The American Heart Association (AHA) update on obesity has recently been published.1 The purpose of this letter is to comment briefly on the limitations of the clinical assessment of obesity.

The link between obesity and cardiovascular risk (CVR) has traditionally been controversial. Although the Framingham study already observed in 1967 that higher body weight raised an individual's probability of cardiovascular disease (CVD),2 it was only in 1998 that the AHA (American Heart Association class) first recognized obesity as a major independent cardiovascular risk factor.3 The explanation to this problem lies precisely in the limitations of obesity assessment, which should be expressed as a percentage of body fat,4,5 but is difficult to quantify clinically.5 Numerous anthropometric variables have been used for this purpose, but body mass index (BMI) is the most highly extended to assess body weight and, along with abdominal circumference, is the method recommended by the AHA.1

The key limitations in the clinical assessment of obesity include the following:

1. Available indexes do not identify the percentage of body fat (ie, they do not discriminate between muscle, fat, and bone).

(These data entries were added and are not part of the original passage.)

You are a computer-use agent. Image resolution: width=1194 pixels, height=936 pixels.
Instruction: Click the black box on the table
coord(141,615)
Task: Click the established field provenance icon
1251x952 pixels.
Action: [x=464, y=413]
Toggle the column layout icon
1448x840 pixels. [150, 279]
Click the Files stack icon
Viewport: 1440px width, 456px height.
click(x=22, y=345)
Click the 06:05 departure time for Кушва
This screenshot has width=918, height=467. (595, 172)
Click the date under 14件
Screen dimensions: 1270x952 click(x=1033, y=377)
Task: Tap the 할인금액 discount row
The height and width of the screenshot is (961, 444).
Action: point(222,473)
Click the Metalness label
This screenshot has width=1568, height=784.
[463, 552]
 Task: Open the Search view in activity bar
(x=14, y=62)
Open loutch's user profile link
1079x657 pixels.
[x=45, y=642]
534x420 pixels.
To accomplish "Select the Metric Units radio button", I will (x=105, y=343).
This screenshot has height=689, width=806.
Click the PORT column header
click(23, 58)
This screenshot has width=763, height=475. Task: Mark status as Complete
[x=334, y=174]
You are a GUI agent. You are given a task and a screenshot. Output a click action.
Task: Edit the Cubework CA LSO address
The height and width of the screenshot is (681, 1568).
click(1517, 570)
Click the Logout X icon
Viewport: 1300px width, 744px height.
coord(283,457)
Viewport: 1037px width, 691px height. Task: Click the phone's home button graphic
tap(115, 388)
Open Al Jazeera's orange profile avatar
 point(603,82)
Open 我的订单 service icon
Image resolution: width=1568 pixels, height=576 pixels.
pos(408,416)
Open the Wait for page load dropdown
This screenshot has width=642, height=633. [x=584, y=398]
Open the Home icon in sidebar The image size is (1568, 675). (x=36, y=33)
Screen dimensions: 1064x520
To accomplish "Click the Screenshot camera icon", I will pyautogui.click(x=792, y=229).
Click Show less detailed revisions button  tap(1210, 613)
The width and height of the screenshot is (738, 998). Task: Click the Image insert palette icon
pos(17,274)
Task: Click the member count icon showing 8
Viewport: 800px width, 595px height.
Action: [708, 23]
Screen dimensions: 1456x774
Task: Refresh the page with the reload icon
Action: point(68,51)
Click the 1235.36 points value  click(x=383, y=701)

2. The fat-to-muscle ratio varies with age, gender, ethnic group, and race.1,6,7

3. The BMI varies with body proportions and may tend to underestimate the prevalence of obesity in taller subjects and to overestimate it in shorter subjects, although this should be confirmed in larger populations.8 Moreover, there are multiple confounding factors that can mask the actual relationship between obesity and CVR.

4. Smoking (associated with a lower body weight).6

5. Comorbidity of the obese patient.1

6. Underweight subjects (BMI <18.5) have an elevated prevalence of smoking, chronic diseases, and risk of death from cancer.9

7. CVR varies with height10 and is lower in tall subjects.11

8. Other: physical exercise,12 diet,13 etc.

In summary, the main clinical indexes for defining obesity (BMI, abdominal circumference, and even waist/hip circumference14) have limitations, although there are practical alternatives such as a combined assessment of weight1 and degree of physical activity.12,15 This would make it possible to identify sedentary obese individuals, a subgroup with greater CVR12 and, theoretically, a higher percentage of body fat.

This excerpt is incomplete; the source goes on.